Abstract Viruses with a single strand (+) sense RNA genome replicate within vacuole-like structures in cytoplasm, called replication complex (RC). RC is made through reorganization of cellular organelle membranes, and it provides a favorable microenvironment for the viruses to replicate. How the host immune system counteracts viral RCs has been obscure. Recently, we found that interferon-gamma (IFNγ) inhibits the replication of murine norovirus (MNV) at the stage of RC formation. Intriguingly, this anti-viral activity of IFNγ depends on a protein complex involved in cellular autophagy. Autophagy is an evolutionarily conserved pathway that sequesters cytoplasmic materials in membrane-bound autophagosomes and delivers them to lysosome for degradation. To form an autophagosome, the microtubule-associated-protein-1-light-chain-3 (LC3) conjugation system (Atg7, Atg3, Atg12-Atg5-Atg16L1) is essential. Surprisingly, only the LC3 conjugation system of autophagy, but not lysosomal degradation through autophagy, was required for IFNγ to inhibit MNV RC formation.

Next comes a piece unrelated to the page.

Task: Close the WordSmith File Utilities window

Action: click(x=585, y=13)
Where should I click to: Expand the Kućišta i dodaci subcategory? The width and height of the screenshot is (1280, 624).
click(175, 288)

Through a comparative mechanism study, we found that the LC3 conjugation system was required to target IFNγ inducible GTPases - immunity related GTPases (IRGs) and guanylate binding proteins (GBPs) - to the RC. Both IRGs and GBPs are known to be targeted to the membrane of vacuoles containing bacteria, protozoa, or fungus. The targeted membranes are vesiculated and vacuoles get ruptured, leading to the death of exposed pathogens. Similarly, the GTPases disrupt the membrane structures of the RC and thus the replication of MNV. These data suggest that IFNγ utilizes the effectors against vacuolar pathogens for the control of viruses replicating in cytosolic membranous structures.